Official statistics indicate that more than one million Iranian children live without birth certificates. These children, or their parents, either lack official documents or do not exist in any official records. One of the most significant deprivations they face is the inability to register for school, leaving them deprived of their right to education. Their deaths are not even recorded, as if they never existed.
Children who are unable to attend school, whether documented or not, are thrust into the harsh labor market. Millions of child laborers work in workshops, brick kilns, farms, and homes, selling their labor to earn a meager living for themselves and their families. Around one million street children, who have been excluded from education, spend their days in worn-out clothes on the streets, selling tissues or washing car windows amid the exhaust fumes of countless vehicles. Others sift through trash bins to collect plastic, paper, and cardboard. If they survive the harassment of municipal authorities, they sleep under bridges, on sidewalks, or in dry canals.
Among these children, Afghan migrant children face even deeper wounds. A large number of them, due to their lack of identification or the refusal of public schools to accept them, live in slums and damp warehouses, constantly in fear of being caught by authorities.
These children, victims of unclear citizenship status and the lack of birth certificates, have been deprived of the right to life under the laws of the Islamic regime. They are denied even the most basic necessities such as healthcare, medical treatment, and education—services that are vital for the survival of these impoverished, forgotten people. According to official and unofficial statistics, the provinces of Sistan and Baluchestan, Tehran, Khorasan, Qom, and Golestan have the highest number of undocumented children, most of whom live in marginalized urban areas or impoverished regions.
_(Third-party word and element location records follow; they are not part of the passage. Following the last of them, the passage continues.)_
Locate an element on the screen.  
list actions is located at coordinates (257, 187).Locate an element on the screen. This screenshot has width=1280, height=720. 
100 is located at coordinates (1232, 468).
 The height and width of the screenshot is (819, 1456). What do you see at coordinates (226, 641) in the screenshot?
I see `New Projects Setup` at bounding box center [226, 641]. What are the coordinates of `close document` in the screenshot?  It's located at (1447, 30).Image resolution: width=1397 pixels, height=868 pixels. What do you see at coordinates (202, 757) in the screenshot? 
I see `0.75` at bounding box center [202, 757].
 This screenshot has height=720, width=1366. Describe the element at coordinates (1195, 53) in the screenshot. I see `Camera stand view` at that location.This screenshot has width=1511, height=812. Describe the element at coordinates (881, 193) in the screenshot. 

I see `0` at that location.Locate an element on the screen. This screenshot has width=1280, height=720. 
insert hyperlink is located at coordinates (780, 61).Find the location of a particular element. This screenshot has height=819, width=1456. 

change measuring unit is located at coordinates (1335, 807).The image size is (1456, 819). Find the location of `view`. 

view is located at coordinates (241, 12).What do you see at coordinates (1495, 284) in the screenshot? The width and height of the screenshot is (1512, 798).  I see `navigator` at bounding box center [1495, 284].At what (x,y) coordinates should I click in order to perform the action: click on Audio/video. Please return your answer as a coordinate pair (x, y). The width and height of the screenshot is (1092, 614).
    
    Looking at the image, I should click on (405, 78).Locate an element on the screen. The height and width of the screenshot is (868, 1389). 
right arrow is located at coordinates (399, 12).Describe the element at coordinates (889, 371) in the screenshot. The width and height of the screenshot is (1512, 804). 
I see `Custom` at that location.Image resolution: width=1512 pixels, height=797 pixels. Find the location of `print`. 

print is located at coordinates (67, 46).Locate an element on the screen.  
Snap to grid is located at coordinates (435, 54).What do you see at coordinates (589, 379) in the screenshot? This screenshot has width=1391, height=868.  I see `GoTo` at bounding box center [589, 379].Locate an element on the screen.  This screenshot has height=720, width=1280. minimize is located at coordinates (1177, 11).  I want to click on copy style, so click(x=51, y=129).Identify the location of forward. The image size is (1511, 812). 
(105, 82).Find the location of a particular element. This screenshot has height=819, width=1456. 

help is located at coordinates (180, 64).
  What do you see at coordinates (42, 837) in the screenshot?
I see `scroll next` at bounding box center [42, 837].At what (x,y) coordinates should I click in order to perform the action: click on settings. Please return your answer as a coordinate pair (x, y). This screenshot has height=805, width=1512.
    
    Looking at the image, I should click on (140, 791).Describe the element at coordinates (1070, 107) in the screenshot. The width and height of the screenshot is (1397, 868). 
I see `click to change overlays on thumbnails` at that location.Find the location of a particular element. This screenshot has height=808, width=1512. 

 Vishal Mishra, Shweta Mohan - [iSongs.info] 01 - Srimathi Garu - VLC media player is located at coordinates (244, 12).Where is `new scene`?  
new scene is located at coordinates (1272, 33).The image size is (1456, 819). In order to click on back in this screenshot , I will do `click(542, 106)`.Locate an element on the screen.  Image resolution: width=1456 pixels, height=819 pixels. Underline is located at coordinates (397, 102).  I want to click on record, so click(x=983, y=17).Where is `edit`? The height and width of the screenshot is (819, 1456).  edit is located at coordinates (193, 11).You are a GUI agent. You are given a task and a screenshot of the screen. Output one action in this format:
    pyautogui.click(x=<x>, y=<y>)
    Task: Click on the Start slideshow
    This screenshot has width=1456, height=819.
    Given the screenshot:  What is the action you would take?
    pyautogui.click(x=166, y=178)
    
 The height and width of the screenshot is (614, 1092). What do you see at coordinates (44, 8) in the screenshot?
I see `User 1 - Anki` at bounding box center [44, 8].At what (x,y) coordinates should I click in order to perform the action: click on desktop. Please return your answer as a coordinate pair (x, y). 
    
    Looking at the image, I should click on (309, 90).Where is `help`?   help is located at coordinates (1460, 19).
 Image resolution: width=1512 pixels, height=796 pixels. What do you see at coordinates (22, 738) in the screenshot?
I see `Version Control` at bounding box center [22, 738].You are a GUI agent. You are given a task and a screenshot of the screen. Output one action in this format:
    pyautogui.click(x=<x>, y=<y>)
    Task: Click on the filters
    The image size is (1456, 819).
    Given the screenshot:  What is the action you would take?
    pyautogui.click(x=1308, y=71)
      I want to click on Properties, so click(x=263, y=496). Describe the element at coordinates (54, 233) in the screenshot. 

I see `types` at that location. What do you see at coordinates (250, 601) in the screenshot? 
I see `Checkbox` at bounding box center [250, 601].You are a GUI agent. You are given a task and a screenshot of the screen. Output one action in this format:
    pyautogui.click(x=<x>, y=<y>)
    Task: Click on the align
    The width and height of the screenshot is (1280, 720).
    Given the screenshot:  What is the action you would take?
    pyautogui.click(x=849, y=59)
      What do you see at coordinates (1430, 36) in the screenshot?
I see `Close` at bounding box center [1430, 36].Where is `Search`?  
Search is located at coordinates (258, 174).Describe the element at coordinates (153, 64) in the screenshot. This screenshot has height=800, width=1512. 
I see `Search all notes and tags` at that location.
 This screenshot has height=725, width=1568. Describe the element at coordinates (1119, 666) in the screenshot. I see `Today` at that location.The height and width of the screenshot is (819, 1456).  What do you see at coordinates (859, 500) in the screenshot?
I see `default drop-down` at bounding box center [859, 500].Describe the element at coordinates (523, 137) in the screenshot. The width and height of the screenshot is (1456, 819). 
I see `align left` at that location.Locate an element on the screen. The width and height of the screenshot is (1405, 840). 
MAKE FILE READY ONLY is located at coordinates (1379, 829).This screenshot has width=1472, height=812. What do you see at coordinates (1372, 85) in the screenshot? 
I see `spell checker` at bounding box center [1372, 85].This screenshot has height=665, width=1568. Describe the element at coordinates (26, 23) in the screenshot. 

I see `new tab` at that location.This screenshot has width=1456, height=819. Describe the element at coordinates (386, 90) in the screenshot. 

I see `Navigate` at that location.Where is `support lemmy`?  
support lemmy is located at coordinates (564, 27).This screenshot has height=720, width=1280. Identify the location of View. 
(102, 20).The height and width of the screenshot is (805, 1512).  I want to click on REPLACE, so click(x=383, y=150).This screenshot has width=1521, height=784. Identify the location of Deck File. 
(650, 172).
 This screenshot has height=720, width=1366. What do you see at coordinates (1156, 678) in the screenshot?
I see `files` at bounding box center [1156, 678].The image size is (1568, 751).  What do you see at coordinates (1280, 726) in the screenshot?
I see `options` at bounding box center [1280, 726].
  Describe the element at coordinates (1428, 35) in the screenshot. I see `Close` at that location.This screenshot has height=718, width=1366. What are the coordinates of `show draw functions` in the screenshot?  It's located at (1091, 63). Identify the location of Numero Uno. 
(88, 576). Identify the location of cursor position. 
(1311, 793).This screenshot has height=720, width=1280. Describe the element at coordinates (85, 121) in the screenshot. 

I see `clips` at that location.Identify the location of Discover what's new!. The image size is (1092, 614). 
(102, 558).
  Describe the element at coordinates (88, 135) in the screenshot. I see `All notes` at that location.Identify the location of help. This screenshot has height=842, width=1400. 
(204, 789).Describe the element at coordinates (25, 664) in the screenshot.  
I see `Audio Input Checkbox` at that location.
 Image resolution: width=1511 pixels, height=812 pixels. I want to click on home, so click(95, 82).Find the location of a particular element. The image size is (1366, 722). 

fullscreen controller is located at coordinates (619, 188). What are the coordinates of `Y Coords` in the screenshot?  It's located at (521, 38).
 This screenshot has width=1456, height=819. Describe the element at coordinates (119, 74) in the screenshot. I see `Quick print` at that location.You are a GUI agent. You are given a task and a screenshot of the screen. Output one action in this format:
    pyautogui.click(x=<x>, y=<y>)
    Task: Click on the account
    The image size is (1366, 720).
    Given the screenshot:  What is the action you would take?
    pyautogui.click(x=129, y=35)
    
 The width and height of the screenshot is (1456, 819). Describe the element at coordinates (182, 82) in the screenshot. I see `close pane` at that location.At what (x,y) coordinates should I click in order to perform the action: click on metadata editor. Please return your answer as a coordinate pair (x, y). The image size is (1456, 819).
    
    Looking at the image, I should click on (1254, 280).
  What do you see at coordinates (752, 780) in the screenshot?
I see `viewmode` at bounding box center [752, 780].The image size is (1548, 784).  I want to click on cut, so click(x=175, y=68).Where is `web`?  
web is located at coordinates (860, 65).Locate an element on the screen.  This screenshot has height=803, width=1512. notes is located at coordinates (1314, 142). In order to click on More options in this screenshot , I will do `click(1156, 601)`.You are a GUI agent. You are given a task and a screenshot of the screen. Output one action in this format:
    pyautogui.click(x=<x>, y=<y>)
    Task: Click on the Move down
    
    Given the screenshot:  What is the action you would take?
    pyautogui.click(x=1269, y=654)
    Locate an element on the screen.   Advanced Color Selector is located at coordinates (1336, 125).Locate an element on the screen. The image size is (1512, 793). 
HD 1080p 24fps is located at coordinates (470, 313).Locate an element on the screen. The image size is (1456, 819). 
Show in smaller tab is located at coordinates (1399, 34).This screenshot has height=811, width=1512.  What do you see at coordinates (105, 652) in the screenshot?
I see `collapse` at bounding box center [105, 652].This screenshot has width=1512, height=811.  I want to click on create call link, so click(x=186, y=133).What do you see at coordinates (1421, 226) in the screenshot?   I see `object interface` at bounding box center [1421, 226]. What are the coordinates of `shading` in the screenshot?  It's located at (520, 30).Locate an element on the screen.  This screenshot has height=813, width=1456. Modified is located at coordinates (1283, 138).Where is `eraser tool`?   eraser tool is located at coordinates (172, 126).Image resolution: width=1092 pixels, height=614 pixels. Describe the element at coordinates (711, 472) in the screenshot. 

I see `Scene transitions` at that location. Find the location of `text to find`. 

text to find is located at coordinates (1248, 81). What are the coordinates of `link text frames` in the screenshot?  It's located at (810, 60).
Children without documentation face a bleak future, and it is evident that after being excluded from school, they are forced into the black labor market to help support their low-income families. These children, instead of enjoying their childhood, are forced to grapple with the harsh realities of life just to survive. They lose their childhood in exchange for a hard-earned piece of bread. The heavy shadow of economic hardship weighs most on their young shoulders, pulling them toward an uncertain and bleak future.
Undocumented children are never allowed to attend school, and thus, they face a difficult future. These children are not only deprived of education but also denied basic healthcare services. The growing number of undocumented families and their need for income has pushed many of these rejected children to migrate to large cities and live on the streets. A child who should be sitting in a classroom as a student instead transforms into a street child and laborer due to their lack of identification.
Having a birth certificate and identity documents, access to healthcare, education, schooling, and recreational and cultural activities, as well as adequate housing, without discrimination based on skin color, language, race, gender, religion, or nationality, are among the basic rights of children. However, under the reactionary rule of the Islamic regime, these basic rights have become a distant dream for undocumented children in Iran.